### Supplied information
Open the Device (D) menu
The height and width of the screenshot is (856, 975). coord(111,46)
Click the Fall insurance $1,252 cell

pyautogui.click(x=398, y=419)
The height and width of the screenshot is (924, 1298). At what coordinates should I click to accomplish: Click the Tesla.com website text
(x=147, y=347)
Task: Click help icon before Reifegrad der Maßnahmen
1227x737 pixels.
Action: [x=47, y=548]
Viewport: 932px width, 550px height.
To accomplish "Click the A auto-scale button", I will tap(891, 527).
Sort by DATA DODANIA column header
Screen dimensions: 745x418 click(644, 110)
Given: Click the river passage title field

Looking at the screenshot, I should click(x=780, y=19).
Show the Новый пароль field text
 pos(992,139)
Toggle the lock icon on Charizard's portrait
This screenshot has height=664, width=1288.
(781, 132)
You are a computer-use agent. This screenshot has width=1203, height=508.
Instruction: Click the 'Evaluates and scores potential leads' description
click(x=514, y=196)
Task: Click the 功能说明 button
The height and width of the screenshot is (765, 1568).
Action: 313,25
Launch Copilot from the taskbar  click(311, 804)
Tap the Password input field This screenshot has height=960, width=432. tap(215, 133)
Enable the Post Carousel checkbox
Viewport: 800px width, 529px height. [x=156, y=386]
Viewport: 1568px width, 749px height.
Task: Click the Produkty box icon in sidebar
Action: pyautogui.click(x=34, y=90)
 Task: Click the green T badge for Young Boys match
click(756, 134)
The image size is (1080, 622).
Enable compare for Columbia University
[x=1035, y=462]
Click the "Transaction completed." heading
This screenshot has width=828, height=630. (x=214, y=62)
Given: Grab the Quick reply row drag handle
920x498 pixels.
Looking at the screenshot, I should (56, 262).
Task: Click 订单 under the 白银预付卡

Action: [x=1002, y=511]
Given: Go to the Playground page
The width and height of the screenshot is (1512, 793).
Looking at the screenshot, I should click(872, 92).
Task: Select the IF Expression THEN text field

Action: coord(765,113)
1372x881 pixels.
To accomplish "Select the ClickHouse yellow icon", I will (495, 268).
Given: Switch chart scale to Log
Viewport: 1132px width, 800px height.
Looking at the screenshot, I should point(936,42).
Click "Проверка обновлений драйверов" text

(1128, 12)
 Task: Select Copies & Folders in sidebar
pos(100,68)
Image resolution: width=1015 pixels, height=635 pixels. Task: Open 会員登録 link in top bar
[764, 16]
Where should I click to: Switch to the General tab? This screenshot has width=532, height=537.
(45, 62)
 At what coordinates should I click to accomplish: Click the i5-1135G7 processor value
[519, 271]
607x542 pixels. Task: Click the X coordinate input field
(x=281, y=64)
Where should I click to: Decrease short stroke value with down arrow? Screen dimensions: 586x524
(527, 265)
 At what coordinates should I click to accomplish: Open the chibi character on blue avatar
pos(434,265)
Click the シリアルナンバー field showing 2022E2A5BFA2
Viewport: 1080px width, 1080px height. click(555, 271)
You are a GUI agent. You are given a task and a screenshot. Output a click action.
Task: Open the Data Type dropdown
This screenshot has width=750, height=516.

### Work item
Search the listing for the string "agent". Copy each line where it is found.

### Answer to this exercise
You are a computer-use agent. This screenshot has width=1203, height=508.
You are a GUI agent. You are given a task and a screenshot. Output a click action.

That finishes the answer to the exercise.